An important efficiency increase will result if it is acceptable
to provide the product gas at low pressure and save on compression. In
fact, for this case the entire utility boiler can be virtually eliminated
for normal operation although it may be required for start up. This
assumes that electric power requirements are purchased. As indicated,
the low pressure operation is well suited to application of the liquid
absorption/air oxidation type of process for removing H2S from the product
gas. Not only does this allow lower sulfur level in the product gas at
little added effort but, in addition, the tail gas clean-up operation on
the Glaus plant is avoided.
Coal drying is an important operation from the standpoint of
effluents, as well as thermal efficiency, and there is considerable room
for improvement in these respects. A very large volume of gas is required
to provide the sensible heat needed for drying, but it's oxygen content
must be limited to 10-11% max. due to safety considerations. This is
accomplished by recycling part of the vent gas from drying to control the
oxygen level, while treating the remainder to remove sulfur, dust, etc. as
required.
Fuel efficiency is low, about 50%, due to the excess air, even
though the gas exit temperature may be only 500°F. Drying can be carried
out in a rotary drum, by grinding in a stream of hot gas, or in a fluid
bed dryer. To optimize the drying operation in a specific application,
detailed evaluations are warranted of a number of alternates. One possibility
to consider is to use hot flue gas from the utility boiler for drying,
thereby reducing or eliminating the consumption of fuel for drying. This
fuel amounts to 300 T/D of coal in the base case, or 3.7% of the total coal.

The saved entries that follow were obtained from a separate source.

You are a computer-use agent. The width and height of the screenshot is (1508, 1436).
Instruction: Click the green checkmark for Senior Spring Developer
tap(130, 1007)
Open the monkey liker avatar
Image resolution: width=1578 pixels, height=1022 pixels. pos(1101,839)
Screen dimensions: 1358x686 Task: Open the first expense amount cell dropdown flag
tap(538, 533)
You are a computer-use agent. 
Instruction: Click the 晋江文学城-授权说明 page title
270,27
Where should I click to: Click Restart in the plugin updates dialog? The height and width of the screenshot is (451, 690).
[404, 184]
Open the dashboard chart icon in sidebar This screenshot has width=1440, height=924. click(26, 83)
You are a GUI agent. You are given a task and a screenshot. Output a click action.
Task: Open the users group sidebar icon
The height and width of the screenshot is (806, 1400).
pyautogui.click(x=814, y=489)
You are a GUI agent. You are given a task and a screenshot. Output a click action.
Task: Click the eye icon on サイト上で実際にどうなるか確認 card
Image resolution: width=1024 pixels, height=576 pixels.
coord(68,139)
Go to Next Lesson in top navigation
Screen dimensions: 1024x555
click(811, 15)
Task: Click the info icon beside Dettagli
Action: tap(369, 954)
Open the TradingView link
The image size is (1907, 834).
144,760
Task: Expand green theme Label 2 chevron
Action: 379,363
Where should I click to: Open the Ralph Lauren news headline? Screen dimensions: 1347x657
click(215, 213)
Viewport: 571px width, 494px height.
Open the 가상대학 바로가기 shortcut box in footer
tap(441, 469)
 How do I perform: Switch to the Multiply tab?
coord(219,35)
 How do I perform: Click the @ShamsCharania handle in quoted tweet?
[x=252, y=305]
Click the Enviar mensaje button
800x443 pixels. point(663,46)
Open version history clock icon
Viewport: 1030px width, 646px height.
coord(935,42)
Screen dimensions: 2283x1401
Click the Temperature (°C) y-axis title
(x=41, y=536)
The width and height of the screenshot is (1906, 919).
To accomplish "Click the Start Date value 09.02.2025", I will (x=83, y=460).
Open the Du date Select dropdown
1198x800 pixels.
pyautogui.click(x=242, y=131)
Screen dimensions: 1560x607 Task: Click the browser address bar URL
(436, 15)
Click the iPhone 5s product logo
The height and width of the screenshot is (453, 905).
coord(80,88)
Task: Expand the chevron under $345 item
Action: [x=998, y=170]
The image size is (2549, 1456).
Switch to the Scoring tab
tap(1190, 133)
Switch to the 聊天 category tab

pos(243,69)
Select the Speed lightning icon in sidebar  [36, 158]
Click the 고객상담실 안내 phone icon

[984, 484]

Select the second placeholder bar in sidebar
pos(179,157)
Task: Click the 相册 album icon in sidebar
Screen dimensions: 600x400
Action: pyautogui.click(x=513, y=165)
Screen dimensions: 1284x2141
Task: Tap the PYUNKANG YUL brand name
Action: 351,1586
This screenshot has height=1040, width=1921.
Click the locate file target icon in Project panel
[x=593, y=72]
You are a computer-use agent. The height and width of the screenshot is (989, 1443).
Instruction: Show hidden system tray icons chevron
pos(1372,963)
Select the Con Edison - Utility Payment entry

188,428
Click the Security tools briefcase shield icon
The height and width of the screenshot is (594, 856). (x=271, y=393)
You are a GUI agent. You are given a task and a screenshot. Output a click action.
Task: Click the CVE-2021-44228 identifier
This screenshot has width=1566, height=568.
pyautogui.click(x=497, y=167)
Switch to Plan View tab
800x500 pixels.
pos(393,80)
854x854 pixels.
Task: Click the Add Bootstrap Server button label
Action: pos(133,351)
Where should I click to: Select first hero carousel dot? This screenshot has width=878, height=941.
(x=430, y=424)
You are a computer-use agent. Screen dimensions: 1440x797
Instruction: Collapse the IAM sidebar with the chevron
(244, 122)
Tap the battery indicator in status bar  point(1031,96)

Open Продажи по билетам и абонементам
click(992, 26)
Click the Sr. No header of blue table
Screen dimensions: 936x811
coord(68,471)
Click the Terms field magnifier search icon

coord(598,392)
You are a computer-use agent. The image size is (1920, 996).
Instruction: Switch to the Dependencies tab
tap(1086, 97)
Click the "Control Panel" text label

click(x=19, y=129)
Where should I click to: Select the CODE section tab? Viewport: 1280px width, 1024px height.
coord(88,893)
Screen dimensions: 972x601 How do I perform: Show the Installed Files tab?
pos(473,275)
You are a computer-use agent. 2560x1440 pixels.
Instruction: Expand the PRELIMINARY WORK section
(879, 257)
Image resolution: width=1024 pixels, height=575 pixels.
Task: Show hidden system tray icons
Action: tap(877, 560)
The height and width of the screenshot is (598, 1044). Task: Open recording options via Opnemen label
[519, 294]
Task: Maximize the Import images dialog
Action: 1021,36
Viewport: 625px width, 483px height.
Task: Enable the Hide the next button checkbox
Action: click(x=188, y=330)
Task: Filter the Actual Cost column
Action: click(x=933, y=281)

Use of boiler flue gas for drying may also allow incorporating or combining
gas clean-up facilities for both operations, e.g. on a coal fired boiler,
dust removal would only be applied after the flue gas has been used for
coal drying.
In general, the waste heat of the process will go either to air
or to water. In a typical cooling tower only 20% to 30% of the heat is
taken out as sensible heat of the air flowing through. The other 70-80%
of the heat is removed by evaporation of water in the cooling tower.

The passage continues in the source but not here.